* [TASK BRIEF]: Please copy, exactly as they appear below, the lines from the one containing "Facebook (99, 1583)" through the one containing "info@pneumatyka.com.ua (350, 1535)".

Start of DATA SECTION

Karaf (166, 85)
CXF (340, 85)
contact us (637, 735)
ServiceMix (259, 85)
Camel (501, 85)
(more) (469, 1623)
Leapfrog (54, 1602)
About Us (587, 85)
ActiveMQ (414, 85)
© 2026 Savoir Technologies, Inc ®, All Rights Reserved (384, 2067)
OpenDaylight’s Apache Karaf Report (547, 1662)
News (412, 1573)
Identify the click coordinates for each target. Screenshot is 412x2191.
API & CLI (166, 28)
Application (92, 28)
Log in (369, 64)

End of DATA SECTION
Start of DATA SECTION

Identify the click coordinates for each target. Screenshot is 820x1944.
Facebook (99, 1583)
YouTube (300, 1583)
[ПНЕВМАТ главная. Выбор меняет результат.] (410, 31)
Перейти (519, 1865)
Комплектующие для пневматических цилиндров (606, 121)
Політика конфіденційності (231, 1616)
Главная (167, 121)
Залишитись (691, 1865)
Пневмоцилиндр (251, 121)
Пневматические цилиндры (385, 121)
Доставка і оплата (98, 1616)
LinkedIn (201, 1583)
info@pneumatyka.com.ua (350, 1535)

End of DATA SECTION

* [RESPONSE TO THE EXERCISE]:
Facebook (99, 1583)
YouTube (300, 1583)
[ПНЕВМАТ главная. Выбор меняет результат.] (410, 31)
Перейти (519, 1865)
Комплектующие для пневматических цилиндров (606, 121)
Політика конфіденційності (231, 1616)
Главная (167, 121)
Залишитись (691, 1865)
Пневмоцилиндр (251, 121)
Пневматические цилиндры (385, 121)
Доставка і оплата (98, 1616)
LinkedIn (201, 1583)
info@pneumatyka.com.ua (350, 1535)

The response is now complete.